Proseguendo su questa linea, autrici successive come Monique Wittig e Adrienne Rich radicalizzano la critica di de Beauvoir, portando il discorso su un piano apertamente politico e strutturale. Wittig, nel celebre saggio One Is Not Born a Woman, scrive che “la donna” non esiste come categoria naturale, ma è un prodotto del regime eterosessuale, che crea artificialmente due generi per mantenere una relazione di dominio. Secondo Wittig, l’eterosessualità non è una pratica sessuale ma un regime politico, che assegna ruoli di classe: l’uomo come soggetto dominante, la donna come forza lavoro e oggetto sessuale. In questo senso, il lesbismo è per lei una forma di resistenza radicale, un modo per uscire dal sistema di oppressione di genere stesso.
Anche Rich, in Eterosessualità obbligatoria e esistenza lesbica, contesta l’idea che l’eterosessualità sia una scelta individuale. Per Rich, si tratta invece di un dispositivo sociale e culturale imposto, che struttura l’intera società e determina le possibilità di vita, desiderio e affermazione per le donne. L’esistenza lesbica, allora, non è soltanto un orientamento sessuale, ma un gesto politico e sovversivo che rifiuta il sistema patriarcale in sé. Così, attraverso un filo teorico che parte da de Beauvoir e passa per le voci femministe radicali della seconda ondata, emerge una critica profonda al modo in cui il genere e l’orientamento sessuale vengono costruiti e regolati per mantenere l’ordine sociale. L’eterosessualità normativa non è neutra né naturale, ma una delle colonne portanti del sistema di oppressione di genere.
Il secondo sesso di Simone de Beauvoir è un testo letteralmente imprescindibile, rivoluzionario
De Beauvoir non è interessata a difendere un’essenza femminile: non propone una contro-natura o un’identità “altra” da riscoprire. Al contrario, apre il campo a quello che oggi chiameremmo costruttivismo: mostra come la differenza sessuale sia letta, codificata, interpretata dalla cultura, e come proprio questa lettura abbia creato le strutture del dominio patriarcale. In questo senso anticipa molte delle intuizioni che saranno poi approfondite da autrici post-strutturaliste come Monique Wittig, Judith Butler, Gayatri Spivak. Ma lo fa da una posizione esistenzialista, in cui l’autonomia del soggetto resta centrale: la donna deve riconoscersi come soggetto, non accontentarsi di essere “amata”, “protetta”, “definita” da qualcun altro.
Con questo libro, de Beauvoir mette in crisi l’intero impianto filosofico occidentale: dalla metafisica del soggetto, alla neutralità presunta del sapere, al linguaggio stesso che nomina e ordina il mondo.

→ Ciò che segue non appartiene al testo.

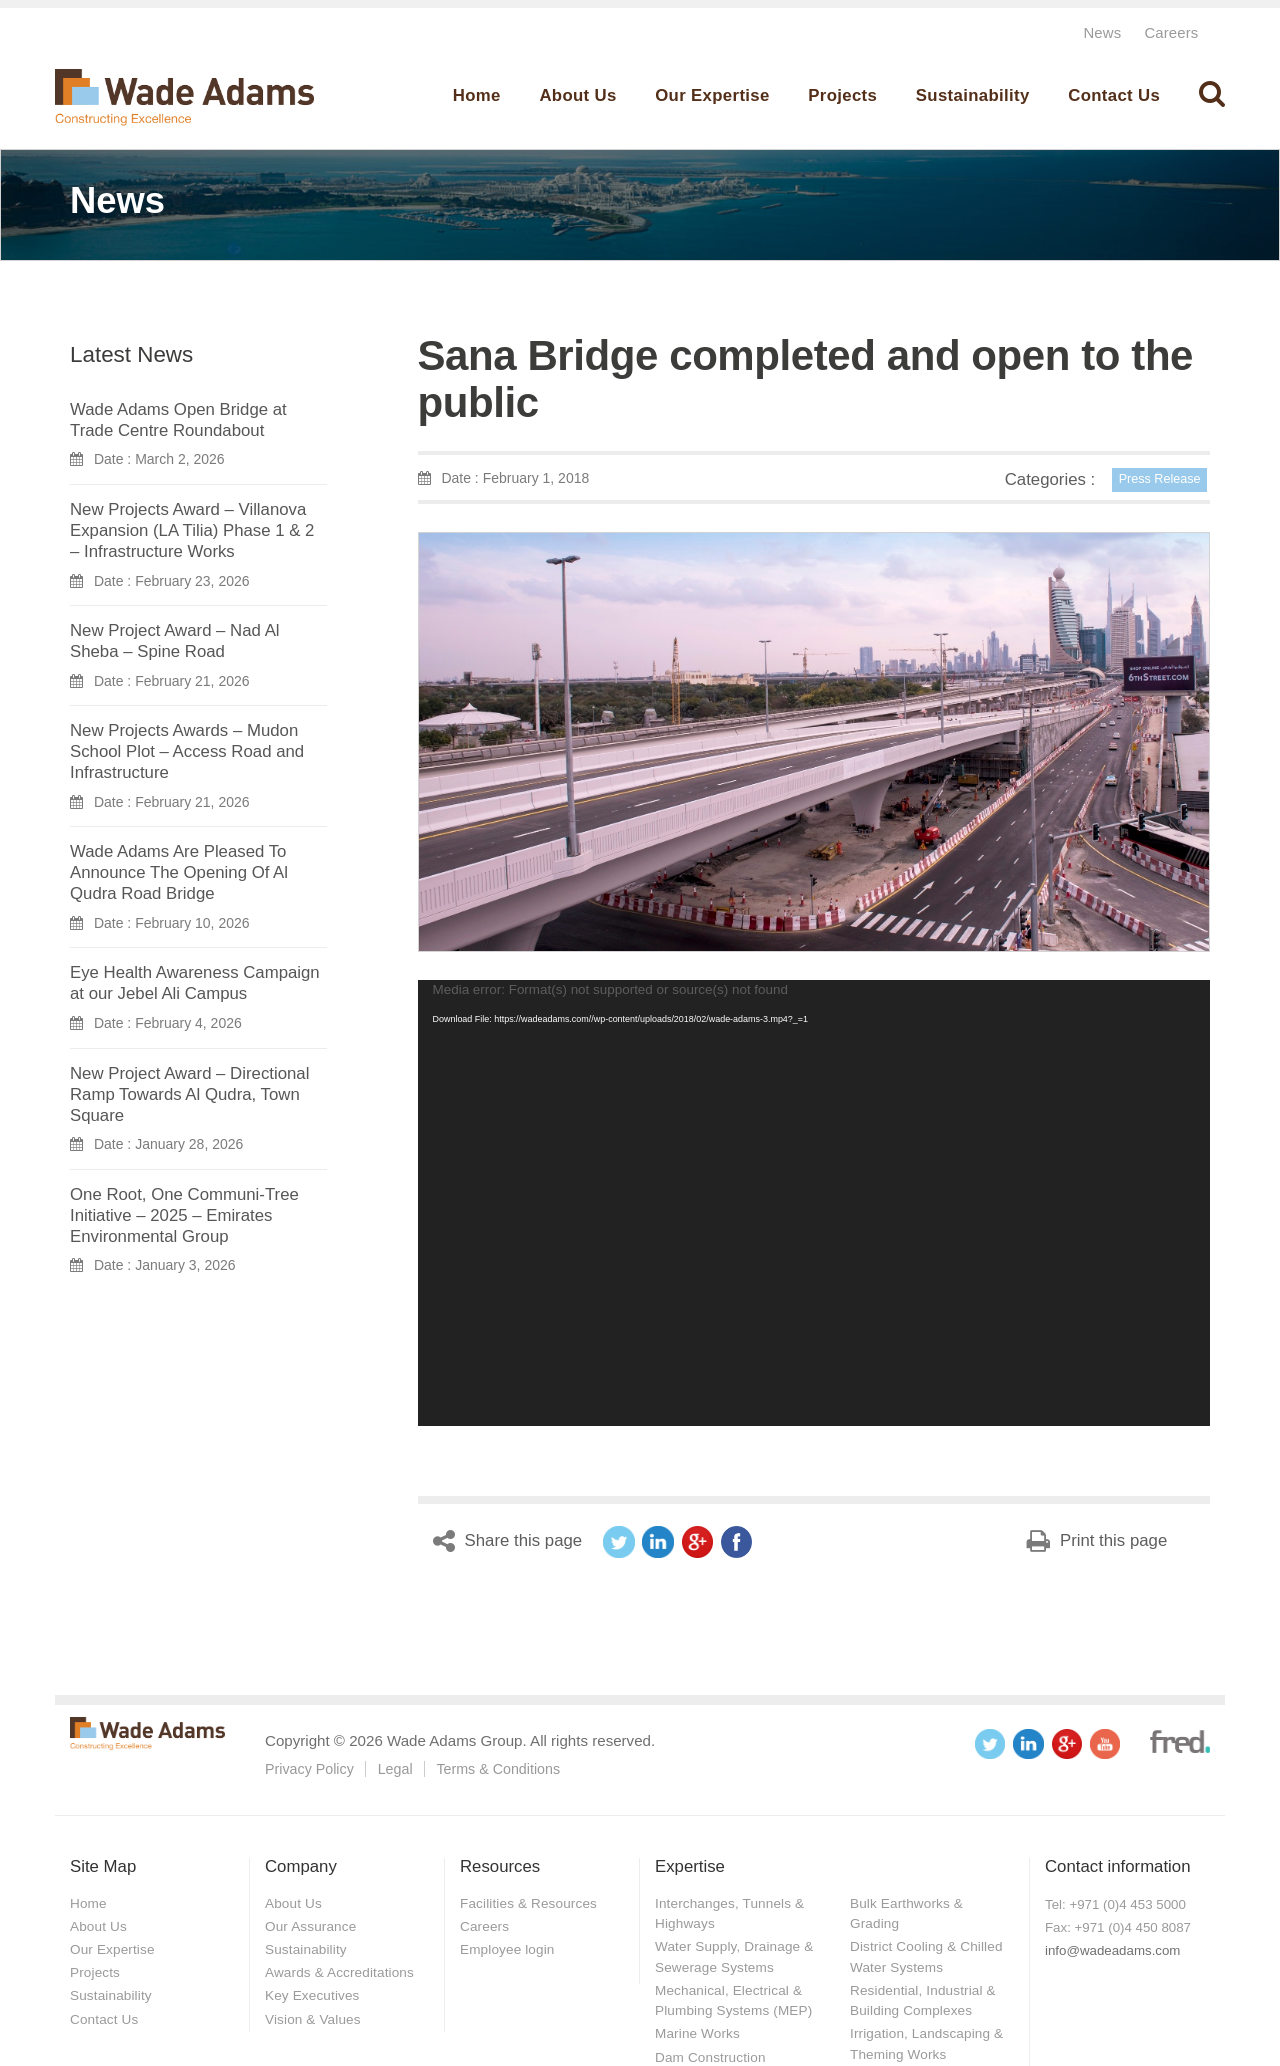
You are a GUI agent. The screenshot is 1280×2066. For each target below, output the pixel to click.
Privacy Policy (309, 1769)
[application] (814, 1203)
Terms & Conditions (498, 1769)
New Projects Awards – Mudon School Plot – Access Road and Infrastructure (187, 751)
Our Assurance (312, 1925)
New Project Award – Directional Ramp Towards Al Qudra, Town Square (189, 1093)
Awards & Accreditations (342, 1971)
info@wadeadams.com (1112, 1950)
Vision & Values (314, 2016)
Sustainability (973, 95)
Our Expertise (712, 95)
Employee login (509, 1948)
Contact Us (1114, 95)
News (1099, 32)
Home (477, 95)
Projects (842, 95)
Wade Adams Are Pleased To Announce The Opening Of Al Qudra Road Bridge (179, 872)
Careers (1171, 32)
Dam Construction (712, 2054)
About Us (577, 95)
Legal (395, 1769)
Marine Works (699, 2031)
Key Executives (314, 1994)
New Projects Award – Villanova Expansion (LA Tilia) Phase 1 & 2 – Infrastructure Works (192, 530)
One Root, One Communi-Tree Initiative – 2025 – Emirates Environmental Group (184, 1214)
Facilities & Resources (531, 1902)
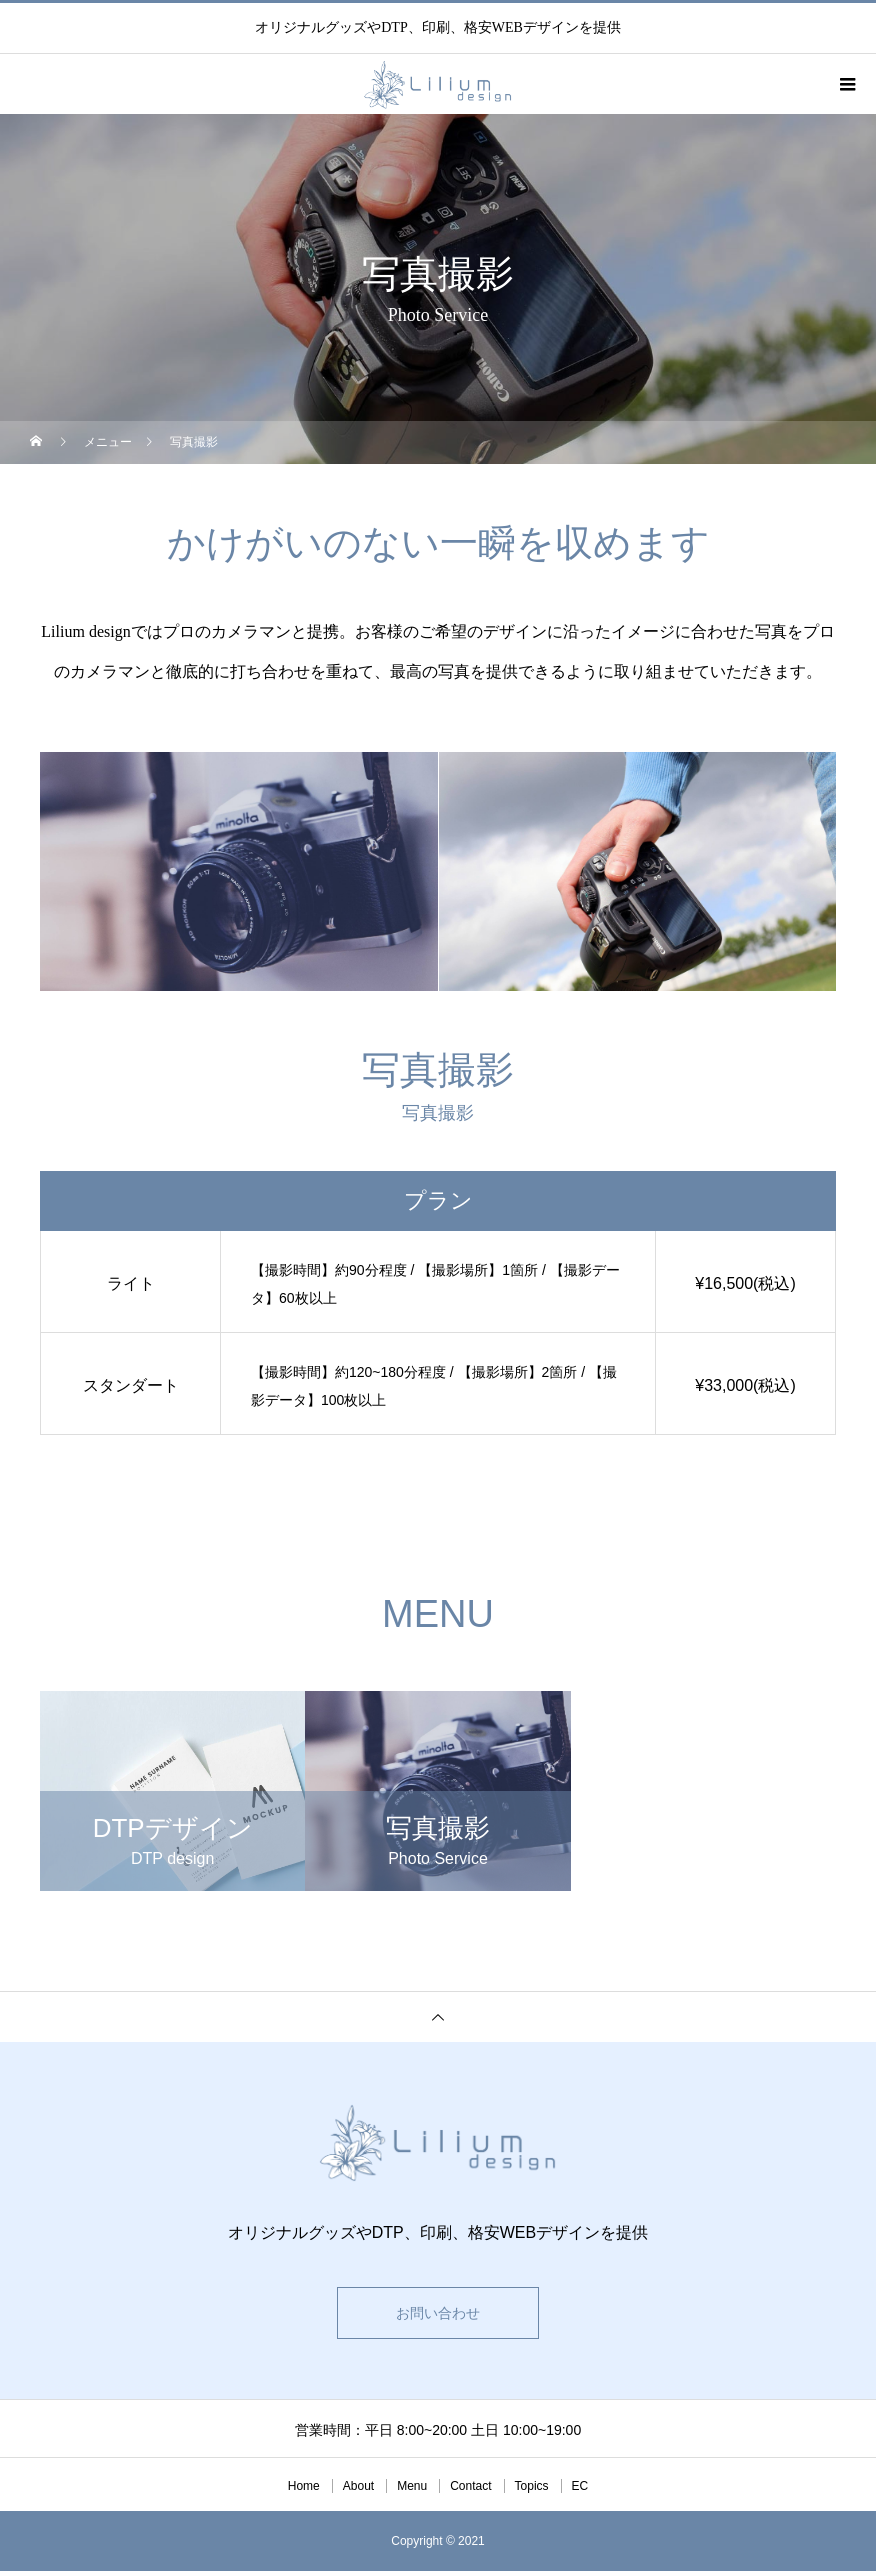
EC (580, 2486)
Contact (470, 2486)
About (358, 2486)
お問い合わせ (438, 2313)
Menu (412, 2486)
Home (304, 2486)
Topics (532, 2486)
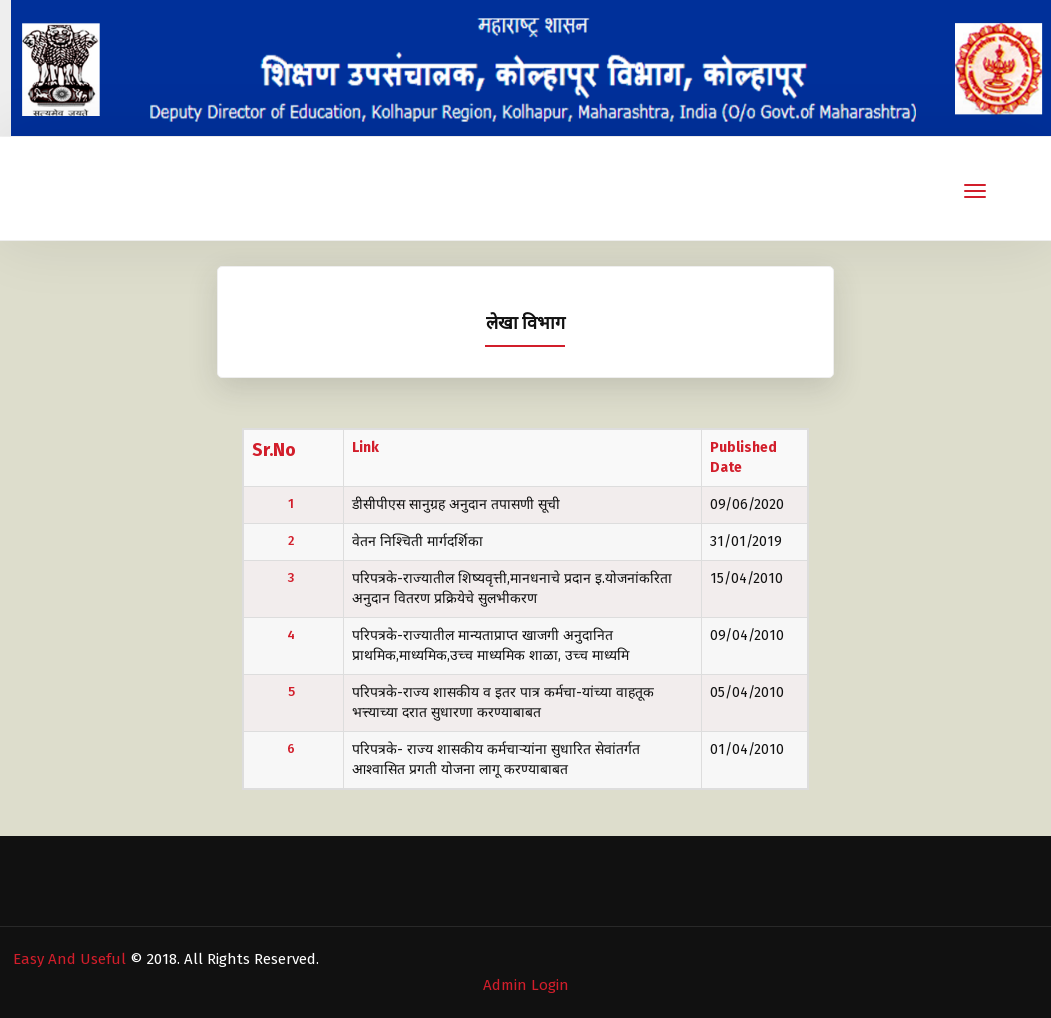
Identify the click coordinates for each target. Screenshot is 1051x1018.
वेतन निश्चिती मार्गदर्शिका (417, 541)
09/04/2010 (747, 635)
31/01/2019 (746, 541)
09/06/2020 (747, 504)
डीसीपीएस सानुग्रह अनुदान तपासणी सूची (456, 504)
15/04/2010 (746, 578)
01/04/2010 (747, 749)
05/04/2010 (747, 692)
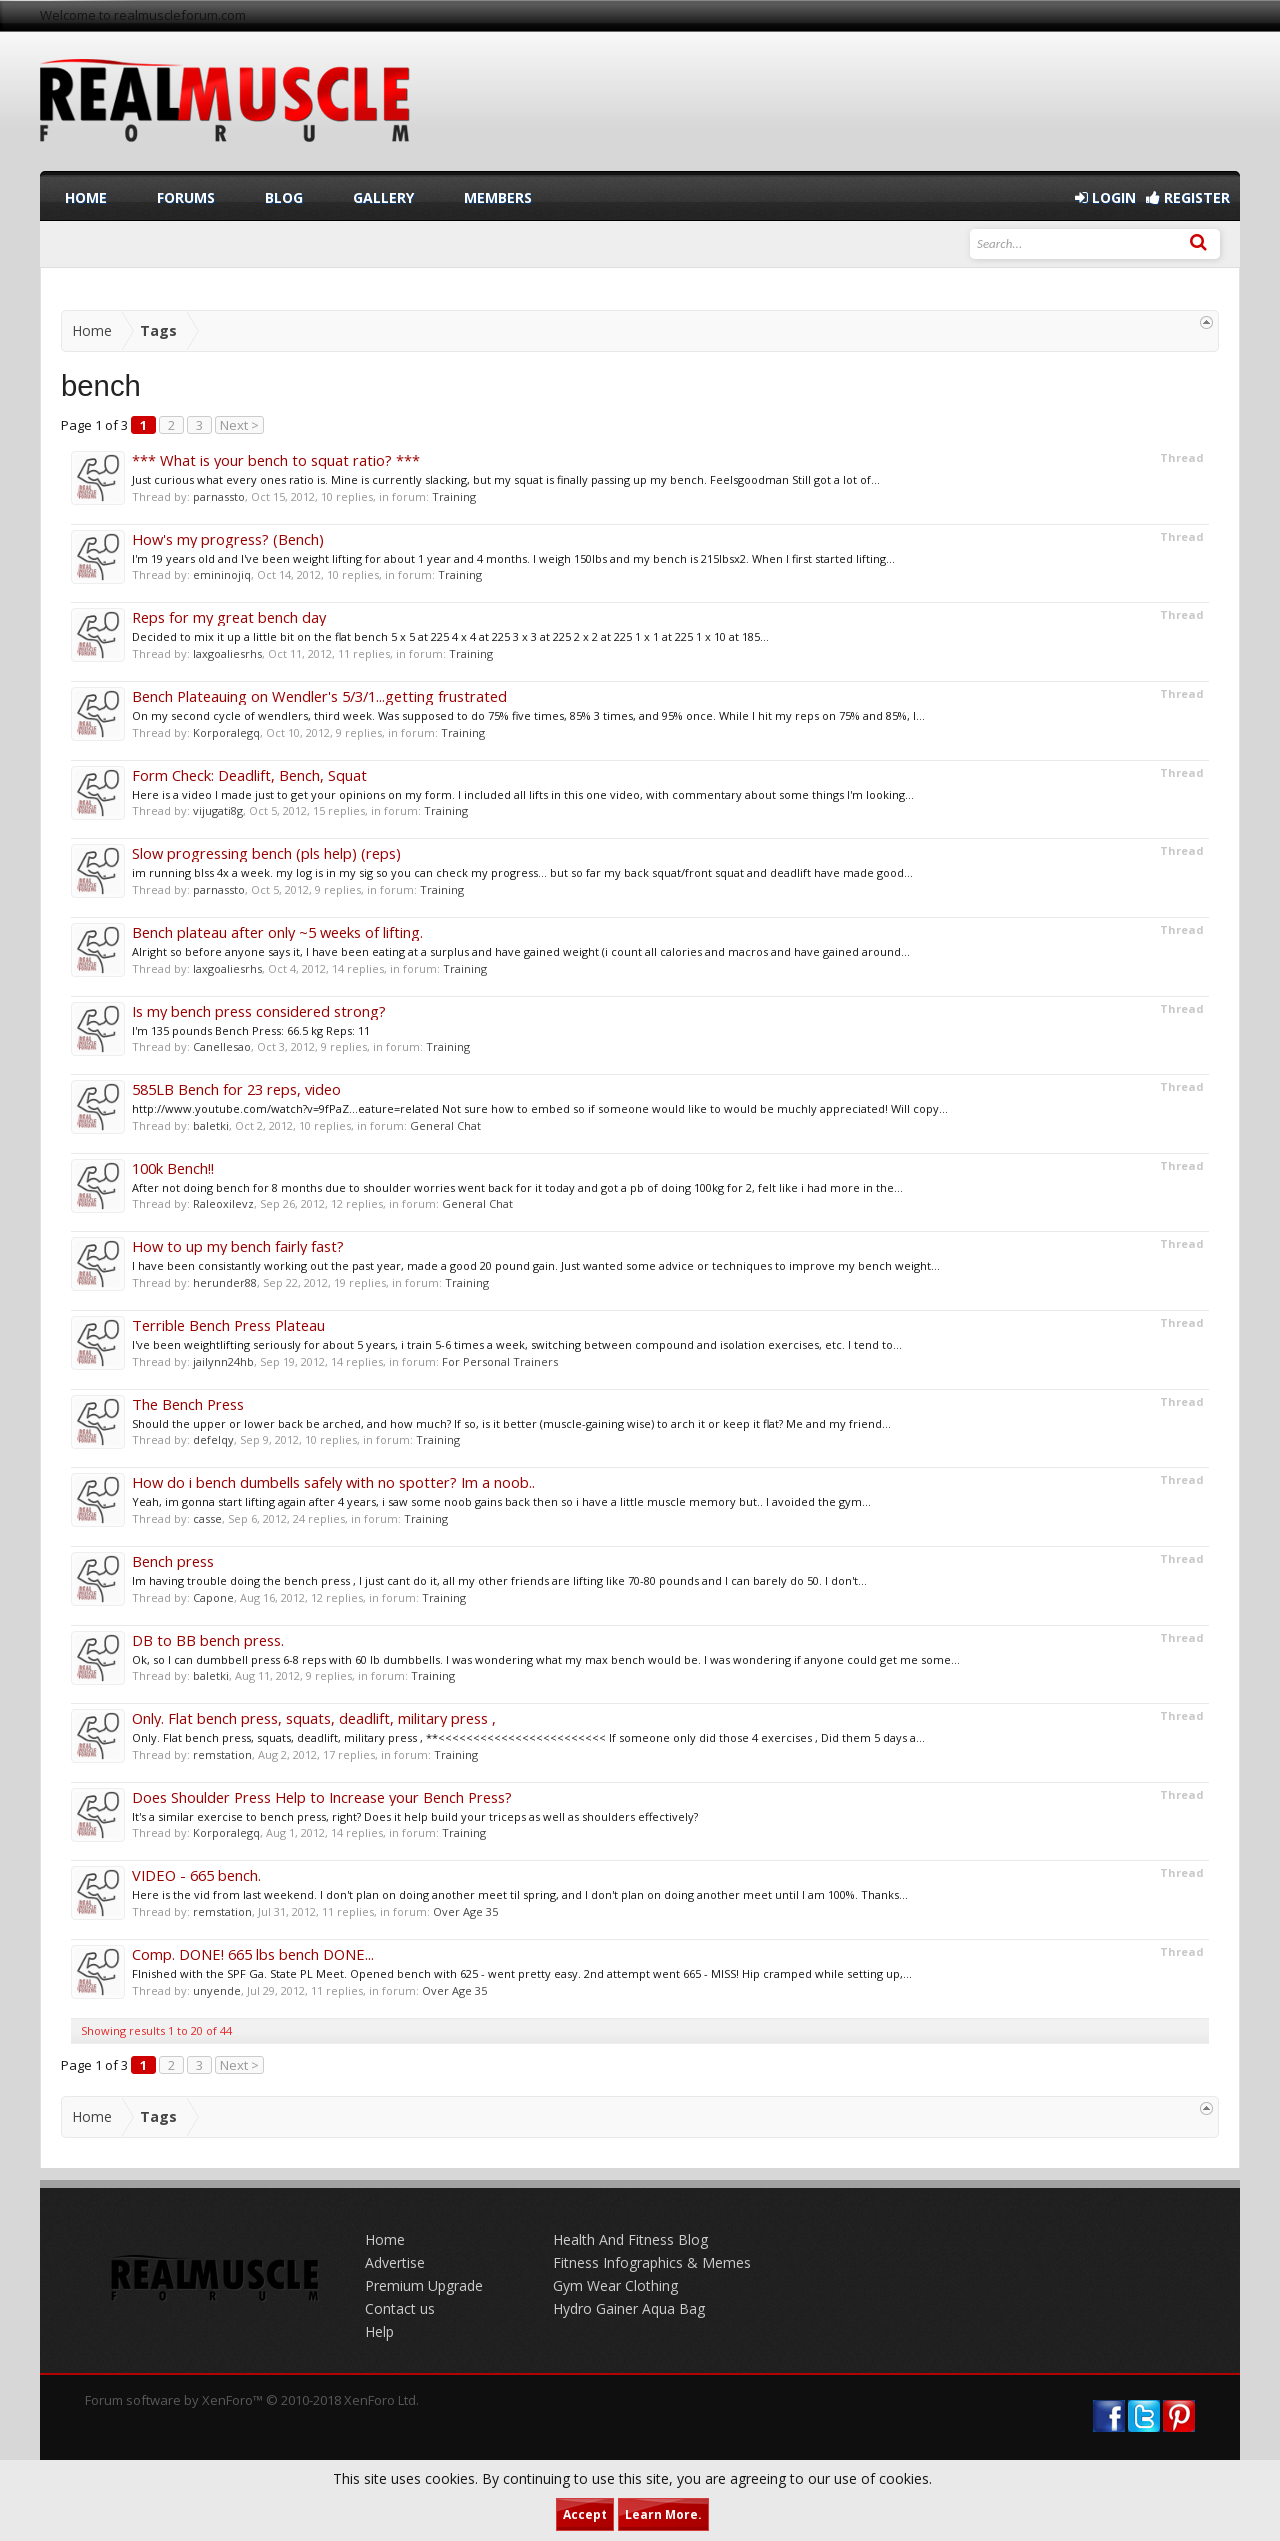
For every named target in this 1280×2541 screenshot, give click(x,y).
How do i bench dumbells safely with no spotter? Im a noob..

L’oppressione delle donne non è un fatto privato né accidentale: è un sistema. E lei lo svela, senza giri di parole. Nonostante le critiche ricevute (spesso da chi ne aveva letto solo alcune pagine), Il secondo sesso diventa un testo imprescindibile per la seconda ondata femminista, e lo resta ancora oggi. La sua forza sta proprio nella complessità: de Beauvoir non offre ricette facili, ma strumenti per pensare. E soprattutto per disobbedire. Ci vorrebbero più Simone de Beauvoir nel movimento.